СОБСТВЕННОЙ ЕГО ВЕЛИЧЕСТВА РУКОЙ

   Там белая ночь только начиналась. Но она уже мучила тревогой и страхом человека, ходившего по огромному, как плац-парад, кабинету. Он после выстрела в Летнем саду [32] ненавидел ночи, ему мерещились неотвратимые опасности, крадущиеся к нему в ночном мраке и тиши, и он в страхе и тревоге ждал наступления дня. Сейчас, правда, в Петербурге белые ночи, но все же ночи, проклятые ночи!
   Он подошел к окну. За окном бледно голубело, а в кабинете горели многорожковые канделябры. Желтый их свет грубо гасил сочившуюся из-за штор бледную голубизну. Так и должно быть! Пусть не обманывает этот неверный предательский свет! Сейчас ночь с ее подкрадывающейся неведомой угрозой.
   Прежде его кабинет выходил окнами на Неву, на Петропавловскую крепость. Вид ее низких гранитных бастионов успокаивал, вселял уверенность. Там, за стеной Алексеевского равелина, стоит «секретный дом». Дед Павел построил его как собственную «цареву тюрьму». Дед умно сделал! «Секретный дом» не пустует. В его каменных мешках сидели декабристы петрашевцы, писатель Достоевский, опаснейший из опасных Чернышевский, сидел в прошлом году студент Каракозов, стрелявший в него в Летнем саду, откуда отправился на виселицу.

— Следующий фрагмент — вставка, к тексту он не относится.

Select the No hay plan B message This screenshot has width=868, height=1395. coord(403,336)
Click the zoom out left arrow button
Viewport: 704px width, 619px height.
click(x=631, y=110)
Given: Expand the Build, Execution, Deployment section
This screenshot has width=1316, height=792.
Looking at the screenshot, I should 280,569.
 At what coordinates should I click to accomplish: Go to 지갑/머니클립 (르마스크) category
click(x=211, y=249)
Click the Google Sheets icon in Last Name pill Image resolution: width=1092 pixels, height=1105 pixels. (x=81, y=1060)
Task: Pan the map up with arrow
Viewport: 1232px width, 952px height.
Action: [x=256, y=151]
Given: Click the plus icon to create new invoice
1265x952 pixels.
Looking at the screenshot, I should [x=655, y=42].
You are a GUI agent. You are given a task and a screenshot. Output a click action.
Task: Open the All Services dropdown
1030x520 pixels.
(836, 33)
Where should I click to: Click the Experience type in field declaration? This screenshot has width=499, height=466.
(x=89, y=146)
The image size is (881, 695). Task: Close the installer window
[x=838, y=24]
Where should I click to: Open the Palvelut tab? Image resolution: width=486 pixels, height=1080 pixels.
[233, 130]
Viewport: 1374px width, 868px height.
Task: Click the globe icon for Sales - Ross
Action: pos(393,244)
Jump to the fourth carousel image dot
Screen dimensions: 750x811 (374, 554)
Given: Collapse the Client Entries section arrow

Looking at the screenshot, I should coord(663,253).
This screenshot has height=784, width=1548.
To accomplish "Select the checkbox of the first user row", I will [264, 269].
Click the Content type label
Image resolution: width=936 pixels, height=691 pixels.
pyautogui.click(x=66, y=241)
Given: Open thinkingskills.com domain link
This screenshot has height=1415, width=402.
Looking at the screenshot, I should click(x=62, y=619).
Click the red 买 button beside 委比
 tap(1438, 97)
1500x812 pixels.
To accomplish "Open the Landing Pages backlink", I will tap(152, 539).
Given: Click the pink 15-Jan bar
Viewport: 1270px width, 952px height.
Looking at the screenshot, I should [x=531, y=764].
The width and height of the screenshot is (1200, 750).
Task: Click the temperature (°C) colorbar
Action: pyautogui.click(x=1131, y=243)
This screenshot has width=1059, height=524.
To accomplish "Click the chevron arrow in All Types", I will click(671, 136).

   После выстрела Каракозова он и во дворце не чувствовал себя в безопасности. Могут бросить с набережной бомбу в дворцовые окна. Это теперь у революционеров модно. Пример показали французы, Фиески и Орсини, бросившие «адские машины» в короля Луи Филиппа и в императора Наполеона III. А русские падки на все французское, начиная с дамских мод и кончая «адскими машинами», губительными идеями анархического безначалия и революционных мятежей. Кабинет был перенесен в другую комнату, низкую, сводчатую, с подслеповатыми окнами, похожую на тюрьму или казарму. Но окно ее выходило на внутренний дворцовый дворик.
   Он чуть откинул штору и заглянул в щель. На гранитных плитах дворика стояли парные часовые Ветерок колыхал султаны на высоких киверах гвардейцев-преображенцев. Они стоят и по всему дворцу, по всем комнатам, залам, переходам и лестницам. Целый гвардейский полк! И все же на душе смутно и беспокойно.
   Трусливый, подозрительный и мелочный, как все Романовы, он не верил никому, даже своим генералам и министрам. Он редко решал важные дела на министерских докладах, он подозревал, что министры хотят склонить его к какому-то неверному, опасному решению, он и здесь видел западню. Важные дела он решал наедине, в тишине ночного кабинета, в часы тревожной бессонницы.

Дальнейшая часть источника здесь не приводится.